Sometimes, rewarding the stars means turning to violence. Hauntii is a twinstick shooter in this sense, as the orbs you spit out can damage hostile spirits or clear some of the darkness swept by tougher enemies onto safe and sound surfaces, causing those demonic hands from the afterlife to grab you. Coupled with your momentum, the fights are never super challenging, but they’re challenging enough and have an immediacy that contrasts nicely with the game’s scribbles and low frames. Again, you’ll often have to haunt things to boost your strength or defeat enemies that pose problems that Hauntii’s default orbs can’t crush. Like plants that look like Bellsprouts that spew giant acorns from their mouths, or devilish shadows with fireworks strapped to their backs whose pyrotechnics work wonders on flying ghouls.

However, over time, the ghosts become stronger. To match their training regime, stations dotted around the map allow you to stick your stars into the night sky and create constellations. Completed constellations earn you shards that you can put together, permanently boosting one of Hauntia’s three stats: health, momentum, or essence (orb spitting). It may be a plain system, but I like how it gives the stars an extra dimension where they are not just passports, but a currency that makes them more powerful.

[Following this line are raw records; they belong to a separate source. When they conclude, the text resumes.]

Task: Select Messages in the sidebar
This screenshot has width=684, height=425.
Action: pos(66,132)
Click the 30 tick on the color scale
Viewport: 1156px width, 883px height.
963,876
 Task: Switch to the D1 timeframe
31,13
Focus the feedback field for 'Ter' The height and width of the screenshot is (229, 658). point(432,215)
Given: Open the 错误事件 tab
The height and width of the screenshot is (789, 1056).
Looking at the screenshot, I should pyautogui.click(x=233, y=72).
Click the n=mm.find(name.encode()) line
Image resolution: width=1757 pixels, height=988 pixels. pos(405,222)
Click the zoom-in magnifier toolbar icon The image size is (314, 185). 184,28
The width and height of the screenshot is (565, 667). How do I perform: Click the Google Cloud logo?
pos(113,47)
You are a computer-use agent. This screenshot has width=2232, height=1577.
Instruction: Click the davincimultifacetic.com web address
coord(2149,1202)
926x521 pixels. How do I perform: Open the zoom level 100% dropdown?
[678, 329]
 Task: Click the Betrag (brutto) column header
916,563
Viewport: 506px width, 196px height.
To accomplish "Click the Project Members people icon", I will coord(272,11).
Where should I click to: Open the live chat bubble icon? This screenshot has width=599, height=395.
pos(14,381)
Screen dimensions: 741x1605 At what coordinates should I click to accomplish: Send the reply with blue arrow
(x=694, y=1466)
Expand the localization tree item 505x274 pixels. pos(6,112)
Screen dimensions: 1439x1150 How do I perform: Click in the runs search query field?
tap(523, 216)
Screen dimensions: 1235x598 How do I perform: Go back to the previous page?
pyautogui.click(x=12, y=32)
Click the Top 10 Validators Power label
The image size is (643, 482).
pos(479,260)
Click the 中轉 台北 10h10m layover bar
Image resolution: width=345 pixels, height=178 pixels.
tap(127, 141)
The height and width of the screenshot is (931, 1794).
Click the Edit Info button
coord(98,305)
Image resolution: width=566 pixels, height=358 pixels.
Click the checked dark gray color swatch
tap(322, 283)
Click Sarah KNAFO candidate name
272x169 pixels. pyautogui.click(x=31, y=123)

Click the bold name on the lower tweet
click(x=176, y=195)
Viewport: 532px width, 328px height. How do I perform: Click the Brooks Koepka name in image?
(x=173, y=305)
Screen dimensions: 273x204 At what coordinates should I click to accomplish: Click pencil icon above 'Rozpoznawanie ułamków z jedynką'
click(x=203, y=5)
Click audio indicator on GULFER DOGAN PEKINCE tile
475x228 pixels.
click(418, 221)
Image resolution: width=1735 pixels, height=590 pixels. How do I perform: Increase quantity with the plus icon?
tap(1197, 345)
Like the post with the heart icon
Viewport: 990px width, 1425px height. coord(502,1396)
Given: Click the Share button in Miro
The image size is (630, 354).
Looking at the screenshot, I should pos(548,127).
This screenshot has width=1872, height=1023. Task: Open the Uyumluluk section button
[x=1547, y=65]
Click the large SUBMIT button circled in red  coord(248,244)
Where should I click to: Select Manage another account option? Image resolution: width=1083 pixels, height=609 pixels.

Hauntii forms a constellation.
Image Source: Rock Paper Shotgun/Firefire

Or maybe one of my favorite accents is the addition, additional dimension to complete these constellations. Every time you create a shiny rabbit or a shiny boat in the night sky, you’ll witness a very brief cutscene of a life you once lived. It’s presented as a thought bubble, where line drawings – reminiscent of the Nintendo DS’s Flipnote Studio – show us cheerful or gloomy moments. And often the simplest moments, where Hauntii might come across a whale in an aquarium and through a few scribbles you can see the happiness radiating from it. I think it’s really brilliant that these stars act as a way to strengthen Hauntii’s resolve as she pieces together who she was and why she left. I was predictably in pieces after some of these tiny scenes.

Hauntia’s stages are pretty counterpoints to the introspective Constellation sequences, where the world pulses at a composed or playful pace, all supported by a Michael Kirby Ward soundtrack that bounces and swells at just the right moments. I like that the ghosts live in playful communities and are cheerful little boys and girls with adorable smiles. The world and its inhabitants just feel right, like a dysfunctional underworld family that isn’t necessarily out to get you. Sometimes the camera zooms out and lets you see it all, and one rollercoaster sequence early on struck me as a sense of disbelief. The Quadruple A games certainly couldn’t compare to that.

Every time I mention Hauntia, I get a “what?” or a slap from a friend who’s looking. They always say, “Wow, that looks amazing, I’ve never heard of that.” And that’s not a flaw in the game, but rather its relative out-of-nowhereness felt quite enjoyable. That I had to rave about an adventure game this pretty, unpretentious, and clever before it was released to the masses. It’s a selfish feeling that rarely accompanies us in this job, and in encouraging you to try this game, I feel a deep sense of satisfaction in pulling back the curtain. Don’t sleep on Hauntia, for God’s sake.

This review is based on the test version of the game provided by the game developer.